A Lionardo di Buonarroto Simoni in Firenze.

Lionardo. — Intendo per la tua, come i marmi sono stati stimati cento settanta scudi,[164] e quello che s'à a fare dei danari quando vi sieno pagati. A me pare, quando paia a' mia frategli, che e' si mettino per te in sun una bottega, dove pare a loro, e che tu ne tiri il frutto che è onesto, e che senza licenzia loro tu none possa disporre altrimenti. Ancora mi pare, che la stanza dove son detti marmi, che voi cerchiate di venderla, e e' danari che n'àrete, con la medesima condizione porli dove quegli de' marmi; dipoi potrò aggugniervi altri danari, secondo che ti porterai; chè mi par che ancora non abbi imparato a scrivere.

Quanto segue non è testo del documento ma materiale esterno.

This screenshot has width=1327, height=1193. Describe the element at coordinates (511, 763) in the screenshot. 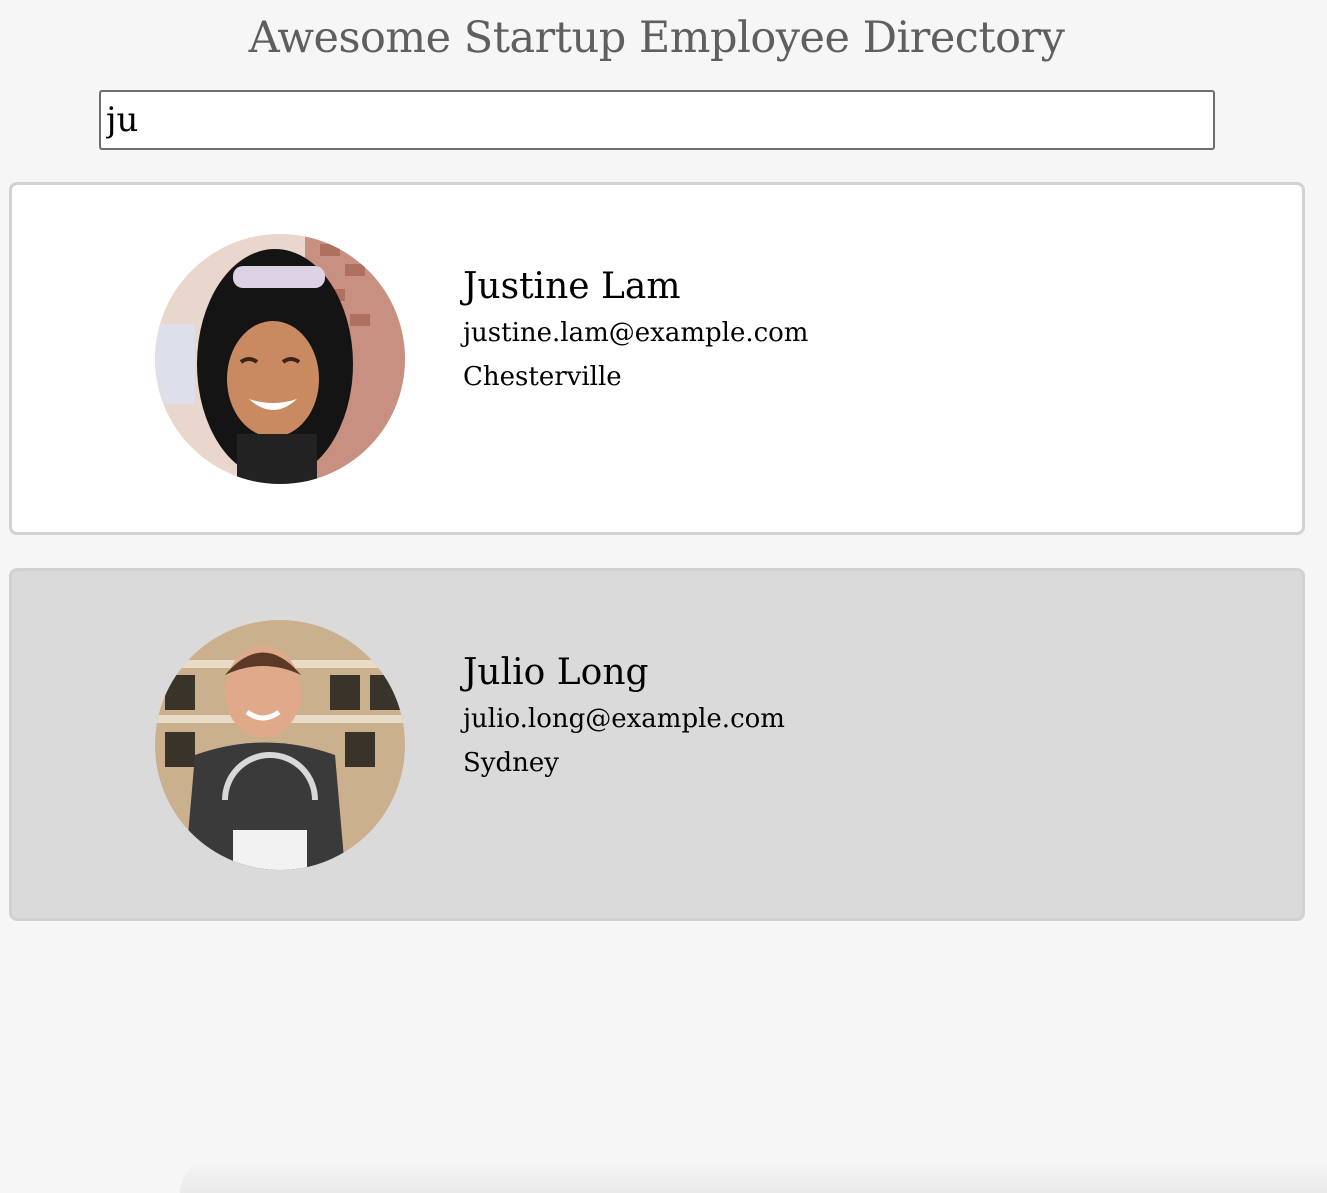

I see `employee-city: Sydney` at that location.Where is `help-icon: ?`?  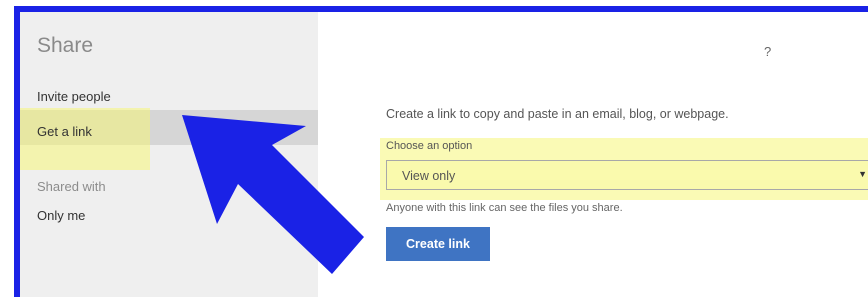
help-icon: ? is located at coordinates (768, 52).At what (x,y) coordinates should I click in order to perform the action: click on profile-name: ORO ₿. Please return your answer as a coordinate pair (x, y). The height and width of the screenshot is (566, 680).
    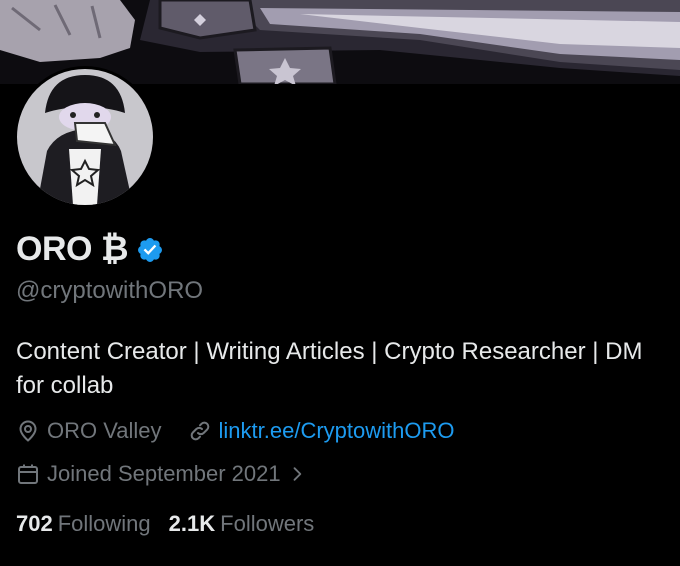
    Looking at the image, I should click on (72, 249).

A messer Giovan Francesco ò risposto circa la testa del duca[165] che io non vi posso attendere, come è vero che io non posso per le noie che ò, ma più per la vechiezza, perchè non veggo lume.

Del comprare il podere di Luigi Gerardi, di che mi fai scrivere, a me non pare d'avere altro a Firenze che quello che io v'ò, perchè l'avervi assai, non è altro c'avervi assai noie, e massimo non possendo io servire; però mi pare da comperare qualche cosa altrove, che io ancora ne potessi cavar frutto in mia vechiezza, perchè quello che m'à dato il Papa mi potrebbe esser tolto, non servendo; e già dua volte l'ò avuto a difendere. Sì che rispondi di detto podere al prete che me ne scrive. Altro non ò che dirti. Attendi a far bene.

Michelagniolo in Roma.

(Di mano di Luigi del Riccio.)

Messer Francesco Salvetti date in propria mano et mandate risposta.